One of these pioneers is Sam Cape, a Crane Currency Research Fellow. When working as the R&D Manager at Crane Currency, he was intensely involved in the launch of what would become a globally acknowledged industry-leading security feature for modern banknotes.

“We had questions about whether RAPID effects were in fact too simple, but in making actual samples of RAPID it was hard to argue with its intense, liquid-kinetic movement,” recalls Sam Cape.

Technical Complexity and Ease of Use

RAPID struck a balance between technical complexity and ease of use, and the team that developed it was soon experimenting and pushing the boundary of technical complexity and user simplicity.

The desire for more and multiple colors would often be expressed by banknote designers. While the security advantage of multicolor movement was unclear, increasing the aesthetic appeal of any product is compelling. The R&D team conducted many experiments pioneering the use of ultra-microprinting and color in new ways. The result, RAPID Vision, launched during Crane Currency’s Public First event in March.

 

Sam Cape and Ben Bleiman giving a presentation
Sam Cape (left) and Ben Bleiman, Director of Innovation, (right) going into the details of the innovative technology that has created RAPID Vision and MOTION SURFACE® at this year’s Public First event in Malta.

But what had the R&D team achieved? At its core, the innovation aligns micron stroke widths of different colors with perfect precision. From a visual standpoint, this seamless multicolor placement achieves unbroken, synchronized colors and movement effects, that perception studies show are easier, faster for the public to verify.

“We always prioritized the movement of RAPID, so anything that degraded that was abandoned. That commitment forced us to find a way to include multicolor options that actually enhance the visual sense of RAPID’s best quality – obvious, fast movement,” Sam Cape explains.

Micro-optics Design Software with Half Million Lines of Code

Crane’s answer to creating RAPID Vision and the capability to provide the fastest movement effects yet developed, use the best attributes of RAPID HD (high-definition RAPID released in 2020) and Crane’s Micro-Optics Design (MOD) software to create the Vision technology.

MOD is a proprietary software suite that lets Crane’s global designers create endless variations of complex movement and 3D effects for all of its security features. The software consists of more than a half million lines of code and used to create features customized and unique for each central bank.

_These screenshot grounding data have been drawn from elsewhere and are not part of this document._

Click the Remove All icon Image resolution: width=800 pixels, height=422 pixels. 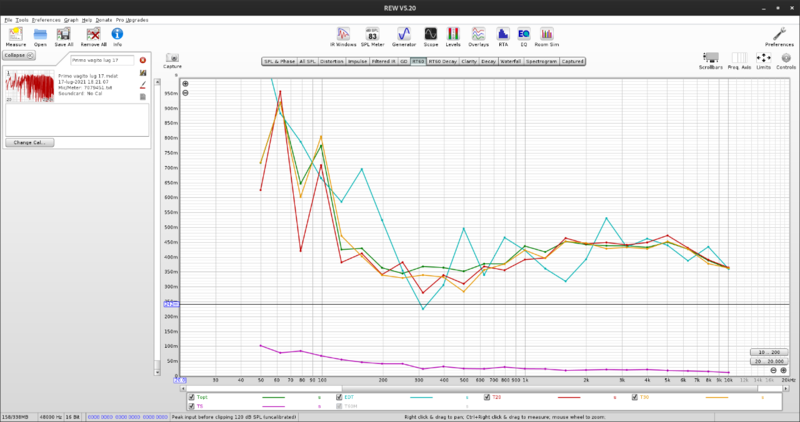92,36
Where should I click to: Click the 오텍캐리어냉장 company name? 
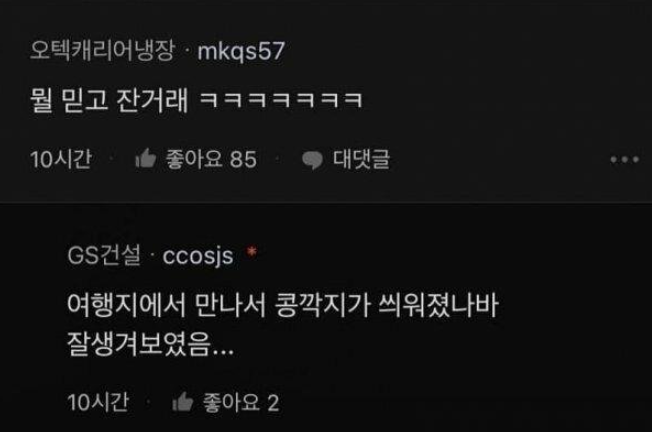click(x=102, y=50)
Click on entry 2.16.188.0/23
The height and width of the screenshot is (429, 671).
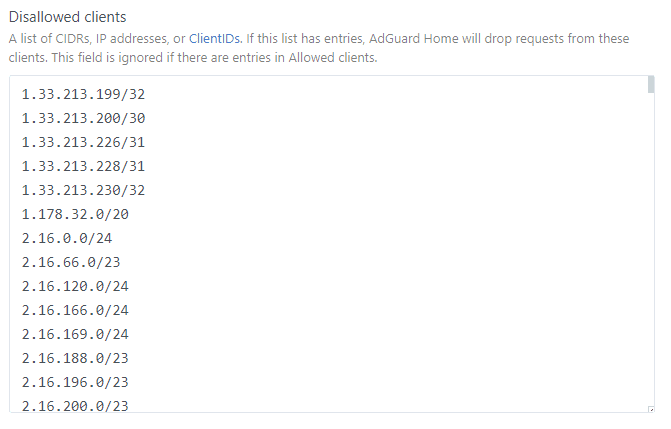point(75,358)
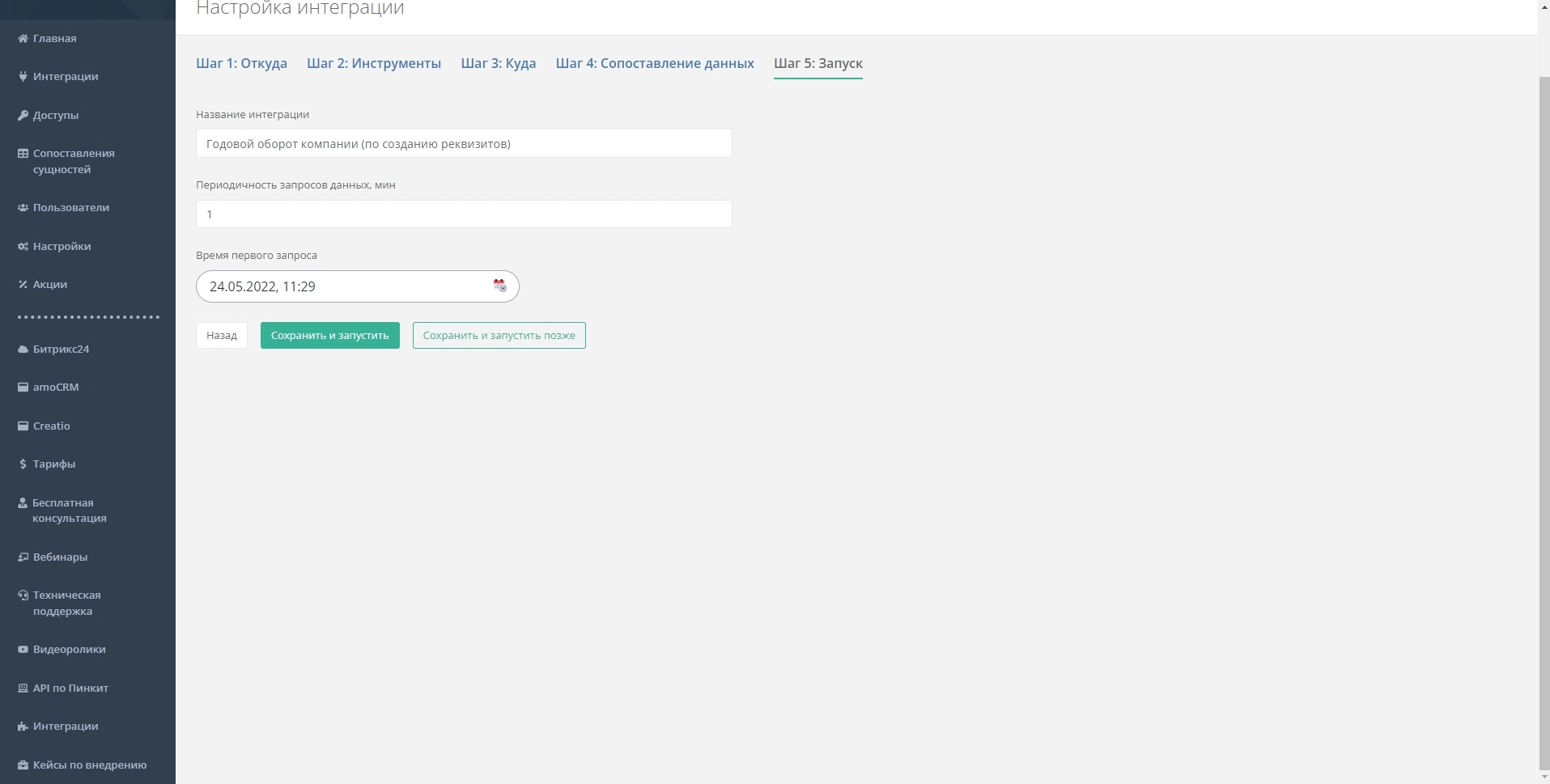
Task: Click the users icon beside Пользователи
Action: click(23, 208)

The MOD software allows designers to explore the technology to the fullest because they have confidence that whatever they create in the software, the physical manifestation of it is written into production. As a result, accounting for the additional complexity of multicolor movement effects in RAPID Vision are accomplished just as easily as if designing for RAPID HD.

Importantly, the process is unchanged for the central bank customer and the mathematical precision that is computed into the design process is the same used to create the production tooling used in full-scale production.

Kara Zona talking to Ben Bleiman
Kara Zona, Head of Micro-Optic Design. To be able to create more complex security features such as RAPID HD and RAPID Vision, Crane’s designers and engineers have had to develop new tools and softwares that can handle the technical challenges.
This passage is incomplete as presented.